De Facto Religious Tolerance on the Frontier by Don Guillermo

Social Life. "They were a social people these old Three Hundred, though no one seems to have noted the evidence of it" says Noah Smithwick in his memoirs of early days in Texas.   Personal accounts of the early days in Texas indicate that opportunities for social interaction and gatherings were particularly valued and effort made to attend and participate over great distances.  "The colonists had their amusements of balls and parties, neighborhood gatherings for athletic exercises, fishing, picnics, horse-racing, rifle-shooting, mustang-catching, story-tellings of their trading, surveying, hunting, and Indian expeditions" relates Guy M. Bryan (nephew of Stephen F. Austin) in Mode of Living, Customs, and Perils of the Early Settlers of Texas.  Bazil Durbin, John and Betsey Oliver and Jack, a black servant of James Kerr, were on their way from the first Kerr Creek settlement at Gonzales to a fourth of July celebration at Burnhams on the Colorado River when the infant village was attacked, looted and destroyed by Indian vandals in 1826.

Social equality prevailed with participation by black indentures.   Smithwick relates a specific wedding party he attended (McNutt to Cartwright) in the Austin Colony which was dependent on black indentures for fiddle music and other improvisions:

"....when we were all assembled and ready to begin business [of dancing] it was found that Mose, the only fiddler around [a servant of Jesse Thompson], had failed to come on time, so we called in an old darky belonging to Colonel Zeno Phillips, who performed on a clevis as an accompaniment to his singing, while another negro scraped on a cotton hoe with a case knife.

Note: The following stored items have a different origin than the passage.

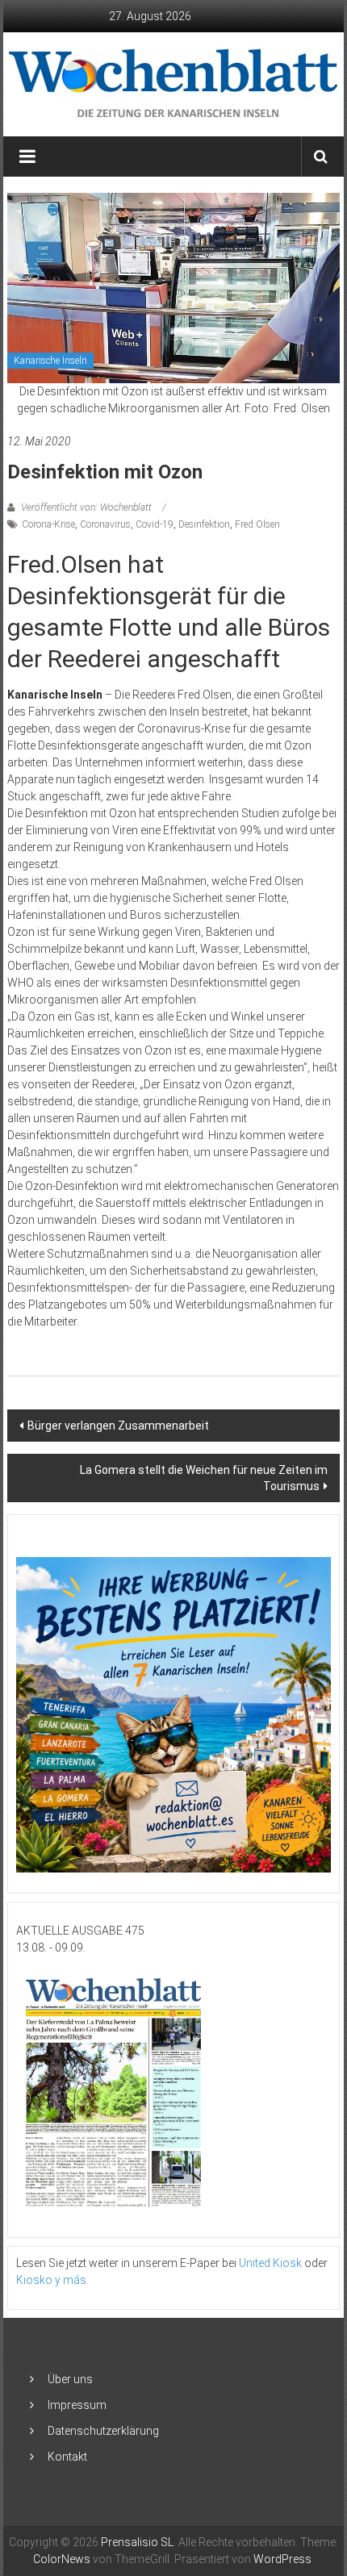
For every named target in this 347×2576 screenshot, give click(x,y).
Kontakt (67, 2456)
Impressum (77, 2405)
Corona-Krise (48, 524)
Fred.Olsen (257, 524)
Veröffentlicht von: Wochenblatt (86, 507)
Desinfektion (204, 524)
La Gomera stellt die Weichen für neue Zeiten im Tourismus (204, 1478)
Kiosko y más (51, 2279)
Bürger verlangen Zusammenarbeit (118, 1425)
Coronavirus (105, 524)
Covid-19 (155, 524)
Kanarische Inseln (50, 360)
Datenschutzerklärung (103, 2430)
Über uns (70, 2379)
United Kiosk (270, 2263)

The favorite chorus was: 

O git up gals in de mawnin'
O git up gals in de mawnin'
O git up gals in de mawnin'
Jes at de break ob day.

at the conclusion of which the performer gave an extra blow to the clevis while the dancers responded with a series of dexterous rat-tat-tats with heel and toe."

There is evidence the colonists especially enjoyed and participated in, perhaps adapted the style, of the fandangoes of their Hispanic neighbors when opportunity arose.